No Virginia, Roe was unconstitutional
Roper was a horrible decision as was Kelo. I don't believe that we should judge rulings based on the consequences or who wins/loses. We should judge rulings based on the law. So, we're in agreement on this.

"That's exactly what Roe did. A group of judges decided that they knew better than all fifty state governments and their citizens."

This is not an argument by assertion. This is simply fact. The Supreme Court decided to toss out the abortion laws of all 50 states based on nothing. i don't understand how you don't see this. Even that pro-abort piece of trash Lawrence Tribe admits this: "One of the most curious things about Roe is that, behind its own verbal smokescreen, the substantive judgment on which it rests is nowhere to be found."

The all-encompassing privacy right doesn't exist. The idea that killing a baby would be included in such an all-encompassing privacy right isn't supported by the constitution either.

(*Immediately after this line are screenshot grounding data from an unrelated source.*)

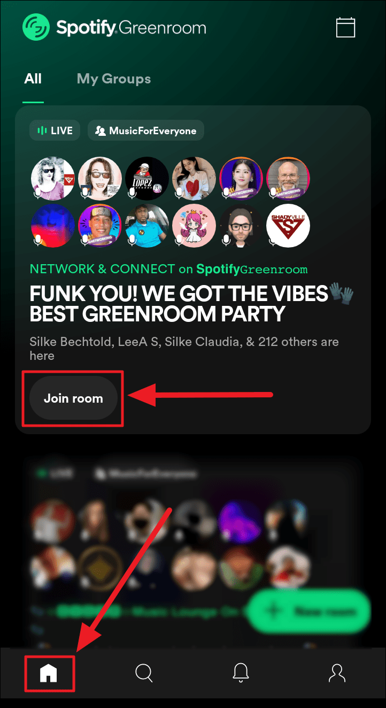Screen dimensions: 386x708
Task: Open the Profile person icon
Action: pyautogui.click(x=337, y=673)
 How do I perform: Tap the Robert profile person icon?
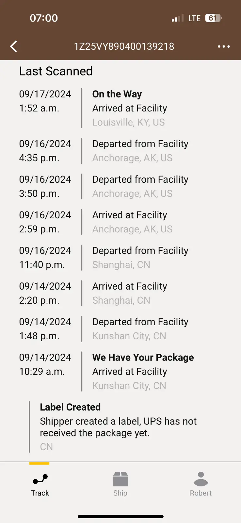(201, 479)
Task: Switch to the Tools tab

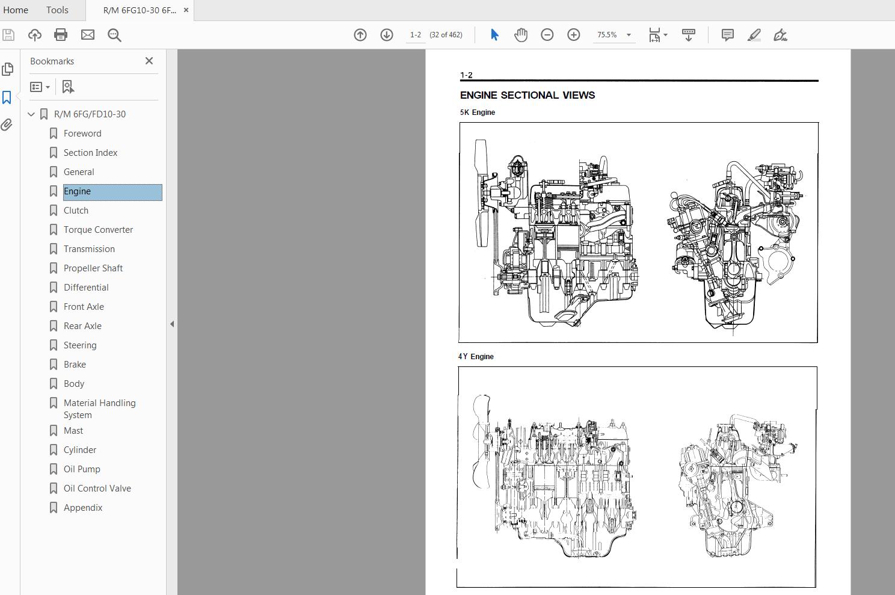Action: click(x=57, y=10)
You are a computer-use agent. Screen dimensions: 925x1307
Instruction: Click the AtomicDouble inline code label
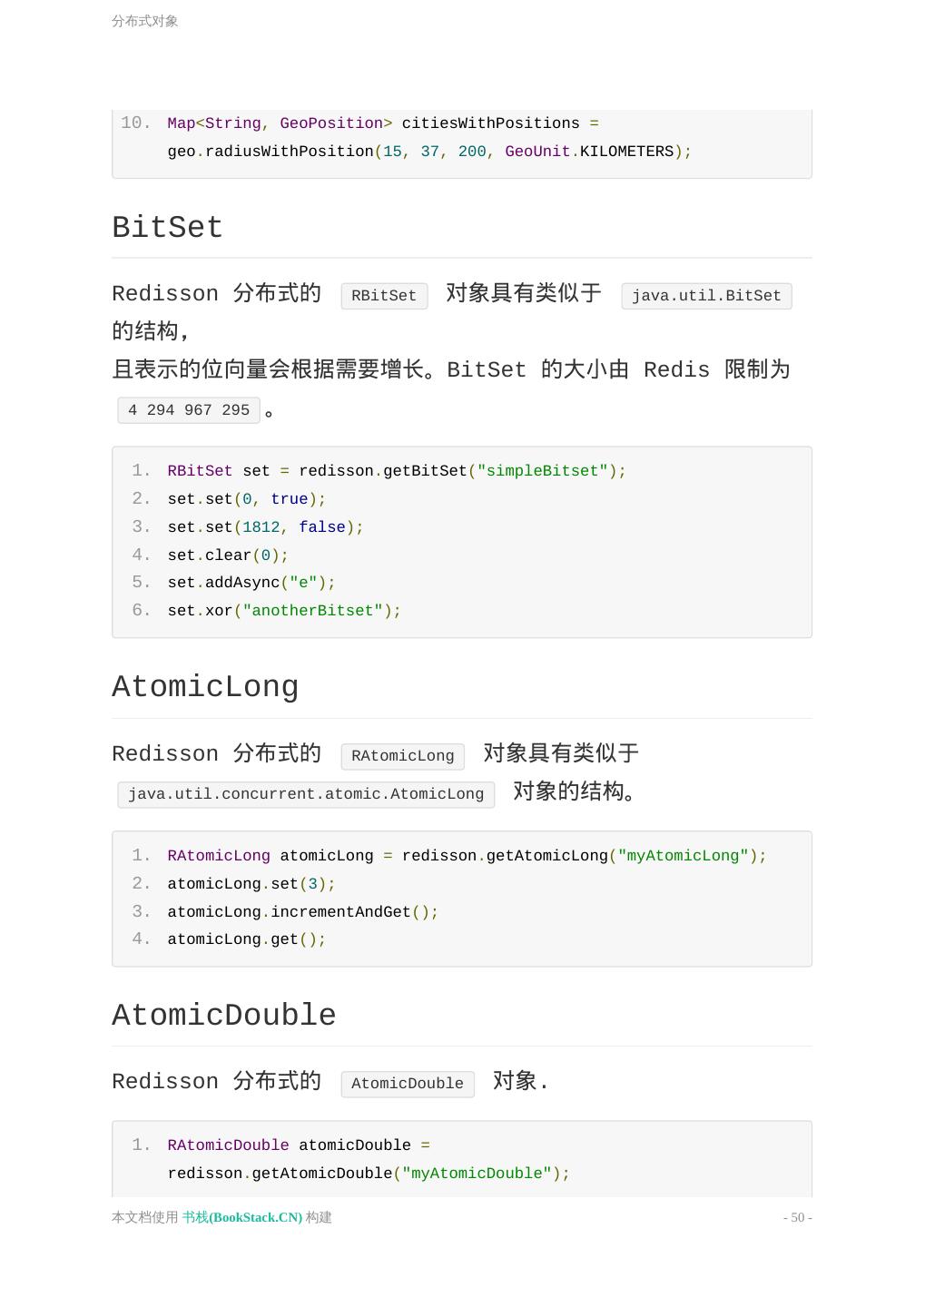408,1084
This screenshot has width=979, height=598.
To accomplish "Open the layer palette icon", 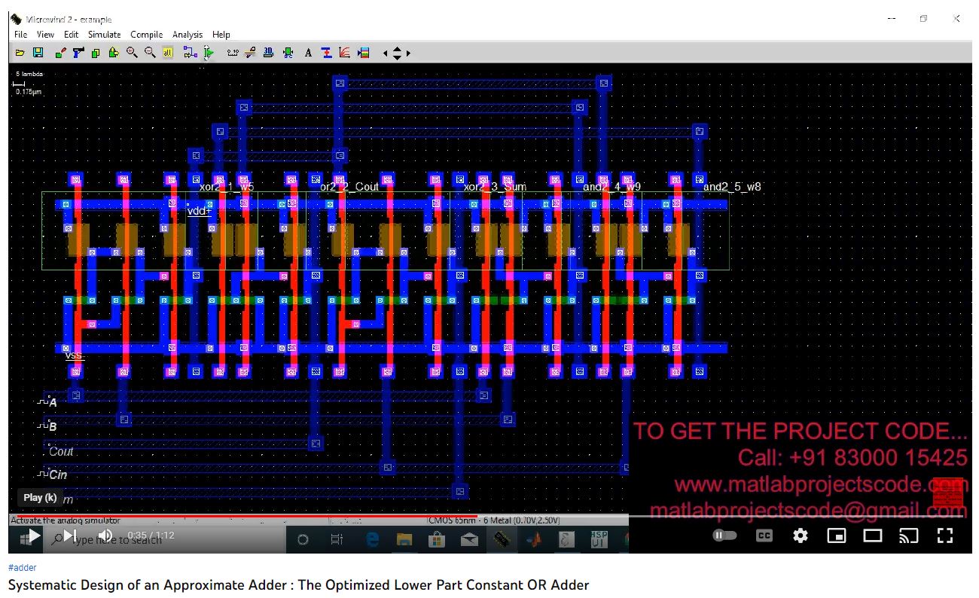I will point(364,53).
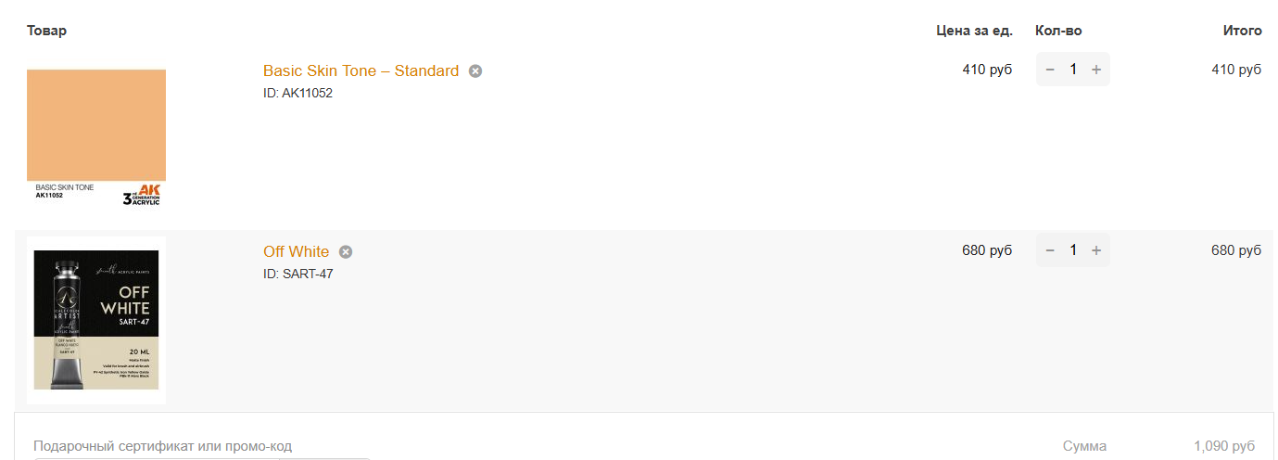Select the ID: SART-47 text
The image size is (1278, 460).
[298, 274]
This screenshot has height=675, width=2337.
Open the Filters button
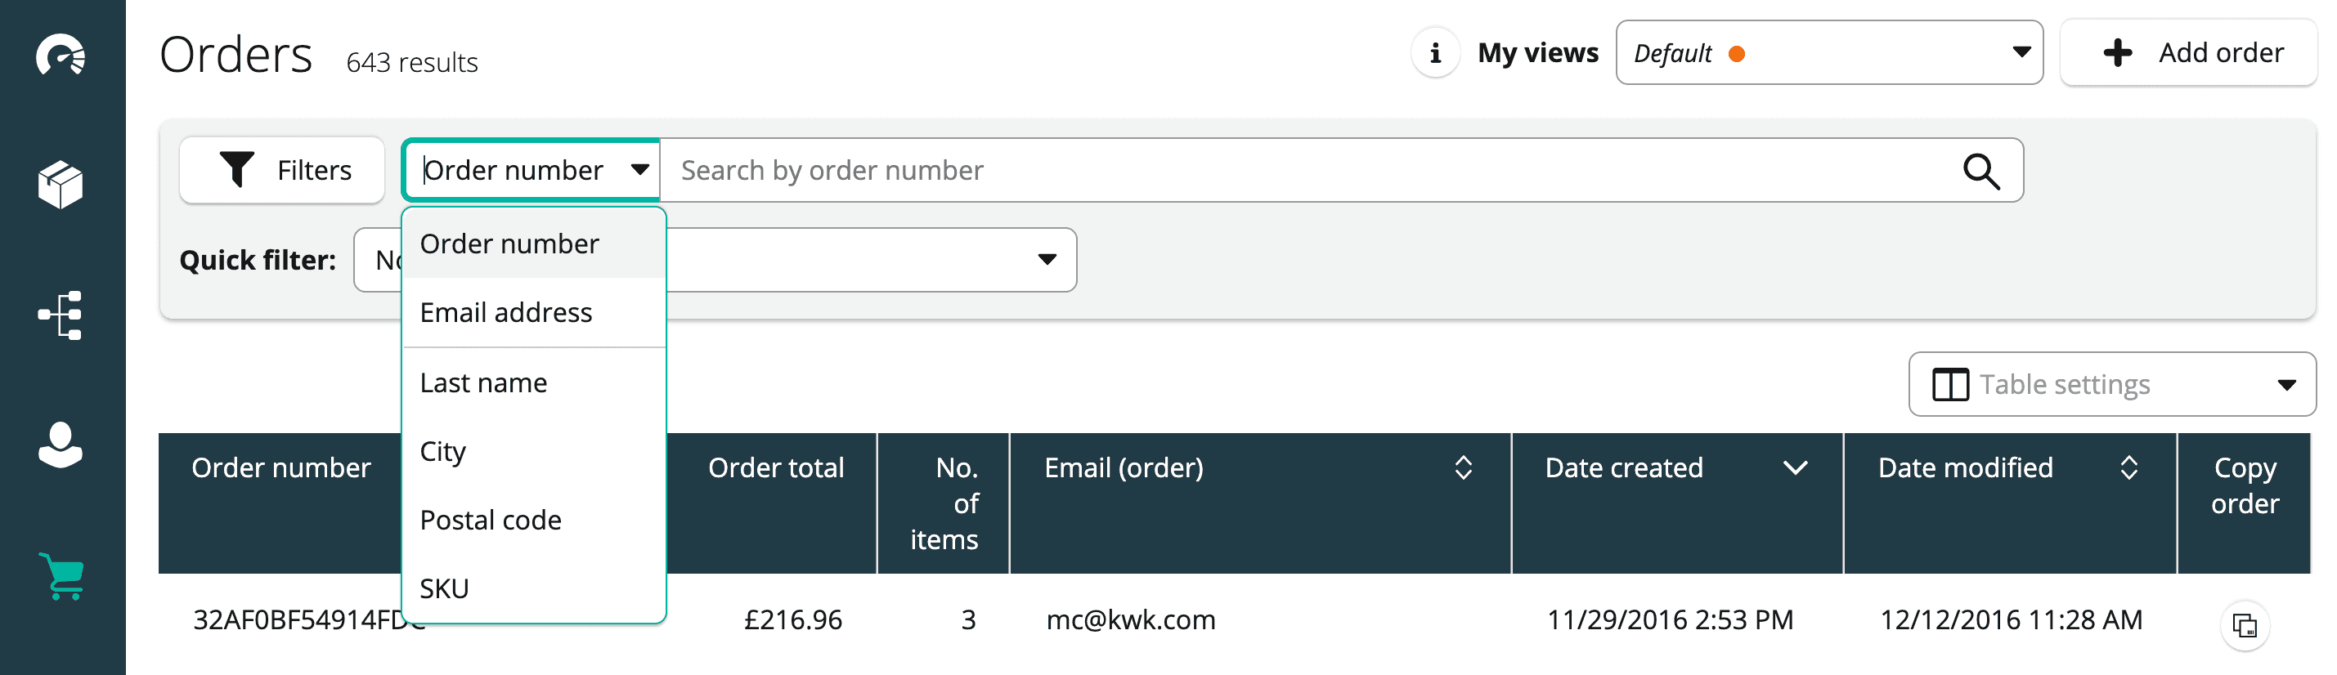point(283,171)
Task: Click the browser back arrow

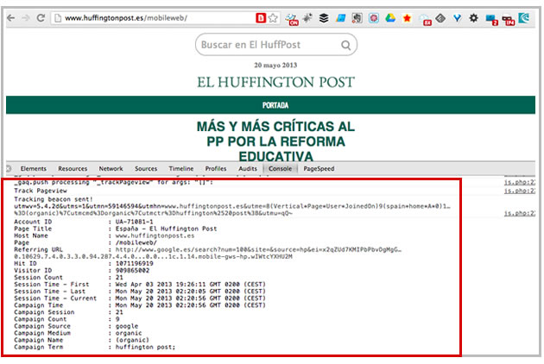Action: point(10,17)
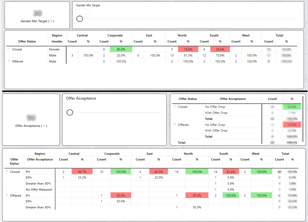Collapse Offered in the Offer Acceptance summary table
Viewport: 308px width, 222px height.
click(x=175, y=124)
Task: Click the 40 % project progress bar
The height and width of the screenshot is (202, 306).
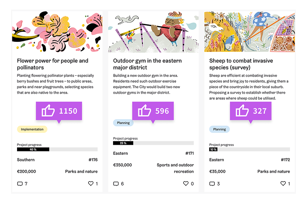Action: click(x=57, y=149)
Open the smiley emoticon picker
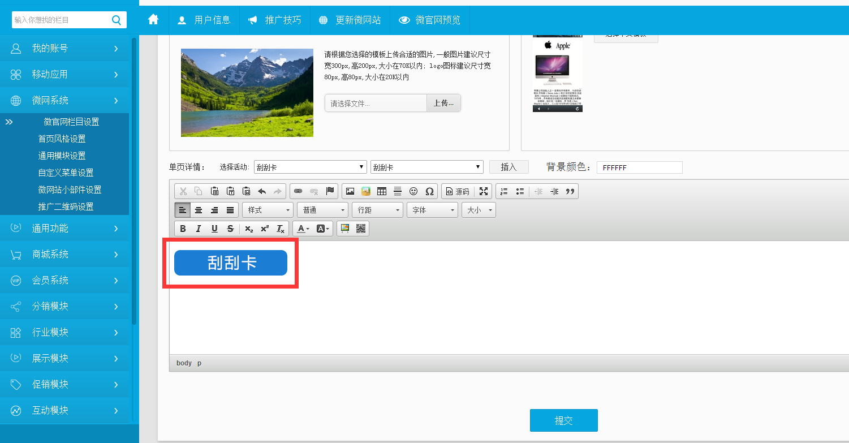This screenshot has height=443, width=849. pyautogui.click(x=413, y=191)
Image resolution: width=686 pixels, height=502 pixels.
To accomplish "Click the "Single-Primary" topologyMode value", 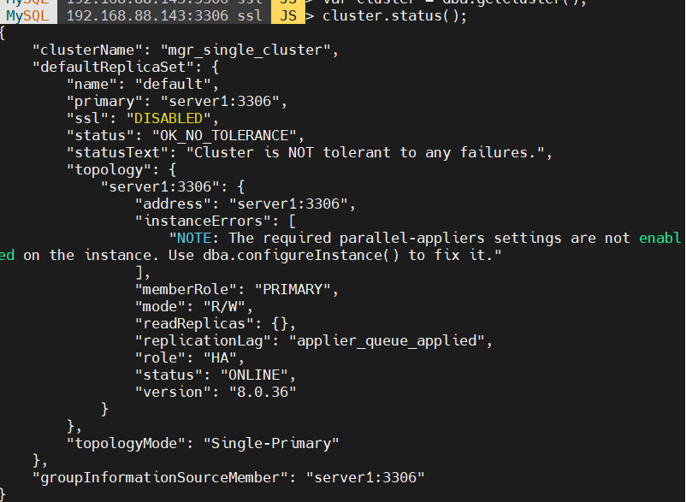I will [271, 443].
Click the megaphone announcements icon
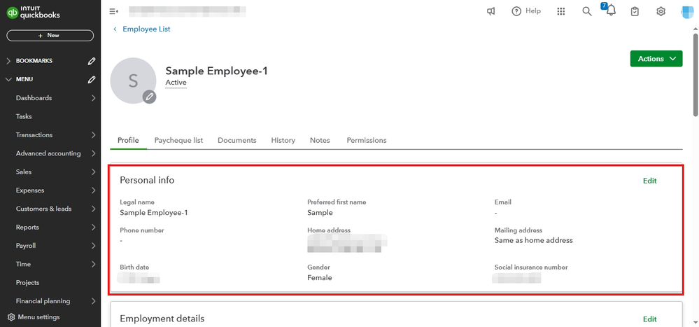Image resolution: width=699 pixels, height=327 pixels. [x=491, y=11]
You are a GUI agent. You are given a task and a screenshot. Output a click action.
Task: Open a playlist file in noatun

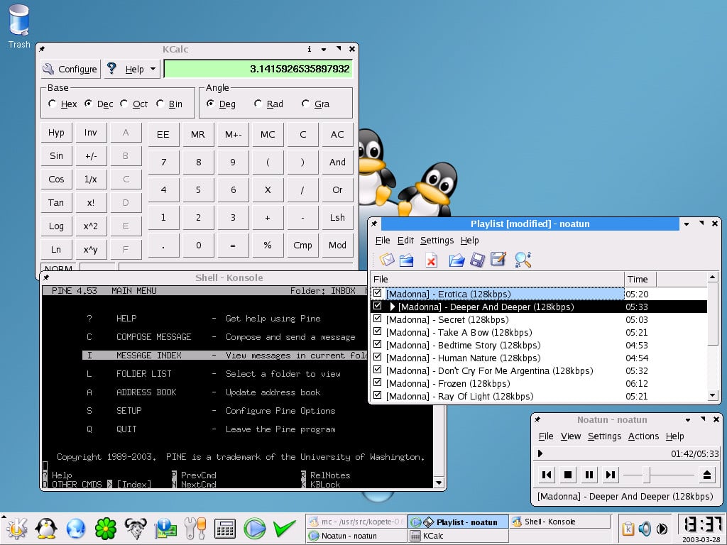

>>I've showed you how the Roe Court had no real choice but to rule the way they did,

No, i rebutted that point by explaining Common Law. Why was the baby's first movement the delineating factor? Is it because movement itself gives the baby rights? Well, we can detect that baby's movement a lot earlier these days. Even so, movement granting rights is unsupportable. Was it the fact the woman felt the baby's movement that suddenly gave the baby rights -- As if being noticed can give you rights? No, total nonsense. The fact is that the movement was the first indication of life. Of course, we now know (as the court knew but lied about in 1973) that life begins at conception. So, the court didn't have to abuse it's power by ruling the way it did.

breastfeeding
So, why not use technology to solve the problem? A double-dose of estrogen, and the uterine wall flushes itself, preventing the fertilized egg from implanting therein.
++++++++++++++++
You keep repeating stuff that i've already rebutted. Parents incur obligations to their children. I'm sure you realize that it takes no hormones whatsoever to keep a newborn from attaching to her mother's breast in order to feed.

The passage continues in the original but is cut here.